_WORK INSTRUCTIONS_
In the records below, find each line with the word "likes" and copy it.

▬▬▬

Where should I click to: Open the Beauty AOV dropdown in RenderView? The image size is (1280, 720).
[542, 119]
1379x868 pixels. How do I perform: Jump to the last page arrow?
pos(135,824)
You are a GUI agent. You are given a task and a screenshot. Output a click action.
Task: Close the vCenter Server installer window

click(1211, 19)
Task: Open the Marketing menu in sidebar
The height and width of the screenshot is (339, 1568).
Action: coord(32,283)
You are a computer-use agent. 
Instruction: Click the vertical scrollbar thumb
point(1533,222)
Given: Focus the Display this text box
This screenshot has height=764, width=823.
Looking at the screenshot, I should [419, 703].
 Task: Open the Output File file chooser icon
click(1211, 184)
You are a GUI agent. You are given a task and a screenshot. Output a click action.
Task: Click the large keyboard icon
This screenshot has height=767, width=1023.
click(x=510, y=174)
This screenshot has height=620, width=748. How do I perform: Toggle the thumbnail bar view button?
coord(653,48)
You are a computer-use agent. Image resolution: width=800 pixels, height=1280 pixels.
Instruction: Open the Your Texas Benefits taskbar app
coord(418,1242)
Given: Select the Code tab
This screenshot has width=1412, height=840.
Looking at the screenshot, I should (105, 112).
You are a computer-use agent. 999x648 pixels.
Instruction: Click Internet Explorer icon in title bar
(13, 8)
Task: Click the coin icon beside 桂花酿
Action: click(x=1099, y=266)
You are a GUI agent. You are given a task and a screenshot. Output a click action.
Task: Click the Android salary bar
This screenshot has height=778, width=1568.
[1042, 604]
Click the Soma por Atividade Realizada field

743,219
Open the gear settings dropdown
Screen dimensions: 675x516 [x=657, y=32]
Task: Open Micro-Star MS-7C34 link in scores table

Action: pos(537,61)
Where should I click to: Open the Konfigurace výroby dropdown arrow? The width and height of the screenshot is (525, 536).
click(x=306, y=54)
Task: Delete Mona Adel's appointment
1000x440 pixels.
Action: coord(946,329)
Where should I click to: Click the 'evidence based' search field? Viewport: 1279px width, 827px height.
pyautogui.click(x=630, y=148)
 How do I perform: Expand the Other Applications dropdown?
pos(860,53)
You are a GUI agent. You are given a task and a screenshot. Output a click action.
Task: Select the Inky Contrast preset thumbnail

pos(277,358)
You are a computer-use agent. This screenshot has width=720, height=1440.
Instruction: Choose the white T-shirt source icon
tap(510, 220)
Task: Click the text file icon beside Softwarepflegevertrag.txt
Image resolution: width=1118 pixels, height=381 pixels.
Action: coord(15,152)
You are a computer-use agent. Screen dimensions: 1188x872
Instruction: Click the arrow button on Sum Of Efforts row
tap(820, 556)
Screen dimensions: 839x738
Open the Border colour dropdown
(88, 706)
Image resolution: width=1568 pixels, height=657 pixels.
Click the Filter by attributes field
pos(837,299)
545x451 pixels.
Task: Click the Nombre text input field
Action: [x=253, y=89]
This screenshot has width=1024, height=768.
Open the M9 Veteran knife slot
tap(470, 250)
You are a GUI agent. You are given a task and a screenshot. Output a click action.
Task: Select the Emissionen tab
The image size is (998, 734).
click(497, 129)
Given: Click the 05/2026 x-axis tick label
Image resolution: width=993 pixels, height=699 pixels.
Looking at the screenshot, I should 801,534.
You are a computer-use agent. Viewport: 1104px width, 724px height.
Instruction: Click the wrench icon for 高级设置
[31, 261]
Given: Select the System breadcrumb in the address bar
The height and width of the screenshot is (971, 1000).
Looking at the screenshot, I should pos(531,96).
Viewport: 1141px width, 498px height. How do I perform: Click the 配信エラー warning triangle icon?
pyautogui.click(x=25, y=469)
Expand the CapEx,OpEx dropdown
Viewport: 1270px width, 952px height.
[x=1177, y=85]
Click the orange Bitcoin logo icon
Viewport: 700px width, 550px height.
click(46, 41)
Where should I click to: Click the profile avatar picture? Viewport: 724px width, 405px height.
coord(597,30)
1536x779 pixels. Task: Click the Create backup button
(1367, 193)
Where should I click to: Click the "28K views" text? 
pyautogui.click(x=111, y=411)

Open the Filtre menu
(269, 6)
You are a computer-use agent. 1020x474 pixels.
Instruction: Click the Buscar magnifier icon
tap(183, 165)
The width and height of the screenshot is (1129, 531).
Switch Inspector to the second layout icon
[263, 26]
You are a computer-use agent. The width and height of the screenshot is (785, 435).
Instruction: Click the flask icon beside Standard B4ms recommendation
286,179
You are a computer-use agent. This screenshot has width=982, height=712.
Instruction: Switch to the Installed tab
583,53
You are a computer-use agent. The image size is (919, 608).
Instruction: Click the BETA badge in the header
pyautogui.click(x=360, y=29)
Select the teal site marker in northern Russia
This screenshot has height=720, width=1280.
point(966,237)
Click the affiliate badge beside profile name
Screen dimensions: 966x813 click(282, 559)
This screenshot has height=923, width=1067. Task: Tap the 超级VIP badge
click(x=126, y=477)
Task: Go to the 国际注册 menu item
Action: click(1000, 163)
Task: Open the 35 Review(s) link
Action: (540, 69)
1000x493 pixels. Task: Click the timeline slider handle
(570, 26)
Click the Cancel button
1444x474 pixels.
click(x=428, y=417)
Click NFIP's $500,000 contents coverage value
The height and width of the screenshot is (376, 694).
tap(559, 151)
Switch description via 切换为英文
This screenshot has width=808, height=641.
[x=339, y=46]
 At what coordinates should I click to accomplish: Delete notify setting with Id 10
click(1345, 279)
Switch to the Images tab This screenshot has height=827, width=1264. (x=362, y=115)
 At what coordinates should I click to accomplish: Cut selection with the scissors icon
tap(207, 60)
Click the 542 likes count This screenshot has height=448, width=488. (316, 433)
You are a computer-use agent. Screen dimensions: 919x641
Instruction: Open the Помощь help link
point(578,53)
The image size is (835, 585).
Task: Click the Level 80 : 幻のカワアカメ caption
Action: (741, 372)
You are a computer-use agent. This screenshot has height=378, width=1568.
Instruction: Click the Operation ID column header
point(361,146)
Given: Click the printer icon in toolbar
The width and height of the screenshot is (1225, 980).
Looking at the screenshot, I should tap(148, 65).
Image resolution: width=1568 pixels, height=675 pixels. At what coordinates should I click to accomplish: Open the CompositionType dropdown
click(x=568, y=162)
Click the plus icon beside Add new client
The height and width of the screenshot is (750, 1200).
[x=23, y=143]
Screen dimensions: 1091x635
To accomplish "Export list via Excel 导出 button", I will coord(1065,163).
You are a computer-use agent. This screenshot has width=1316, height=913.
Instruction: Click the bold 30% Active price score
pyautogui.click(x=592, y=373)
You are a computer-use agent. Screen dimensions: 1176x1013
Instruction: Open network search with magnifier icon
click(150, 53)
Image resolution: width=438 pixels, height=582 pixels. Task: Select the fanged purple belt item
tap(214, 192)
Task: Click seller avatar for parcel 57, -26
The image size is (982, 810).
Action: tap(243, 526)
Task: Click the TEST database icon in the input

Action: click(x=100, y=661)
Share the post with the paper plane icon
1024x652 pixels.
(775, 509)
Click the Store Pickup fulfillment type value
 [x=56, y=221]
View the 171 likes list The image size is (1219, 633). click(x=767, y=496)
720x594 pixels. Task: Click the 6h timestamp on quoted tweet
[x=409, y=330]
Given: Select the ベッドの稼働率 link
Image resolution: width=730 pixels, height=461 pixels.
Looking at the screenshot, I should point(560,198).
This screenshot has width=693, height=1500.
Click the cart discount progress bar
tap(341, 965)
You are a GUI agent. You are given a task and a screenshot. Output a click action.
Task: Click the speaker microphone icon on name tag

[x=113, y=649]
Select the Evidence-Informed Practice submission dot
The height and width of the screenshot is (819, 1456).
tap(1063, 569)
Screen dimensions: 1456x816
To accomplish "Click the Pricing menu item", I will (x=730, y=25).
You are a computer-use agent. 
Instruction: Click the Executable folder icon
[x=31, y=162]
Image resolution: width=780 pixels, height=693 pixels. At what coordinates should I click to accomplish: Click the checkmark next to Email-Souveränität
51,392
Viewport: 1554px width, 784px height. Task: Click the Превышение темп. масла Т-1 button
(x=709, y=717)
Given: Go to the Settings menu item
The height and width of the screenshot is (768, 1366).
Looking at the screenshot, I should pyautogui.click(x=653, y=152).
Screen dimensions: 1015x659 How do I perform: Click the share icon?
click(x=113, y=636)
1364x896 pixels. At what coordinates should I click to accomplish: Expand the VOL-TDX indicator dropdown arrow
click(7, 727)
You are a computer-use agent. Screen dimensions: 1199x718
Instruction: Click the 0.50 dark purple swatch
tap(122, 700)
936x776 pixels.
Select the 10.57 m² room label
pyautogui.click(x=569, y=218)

▬▬▬

_OUTPUT_
Click the 542 likes count This screenshot has height=448, width=488. (316, 433)
View the 171 likes list The image size is (1219, 633). click(x=767, y=496)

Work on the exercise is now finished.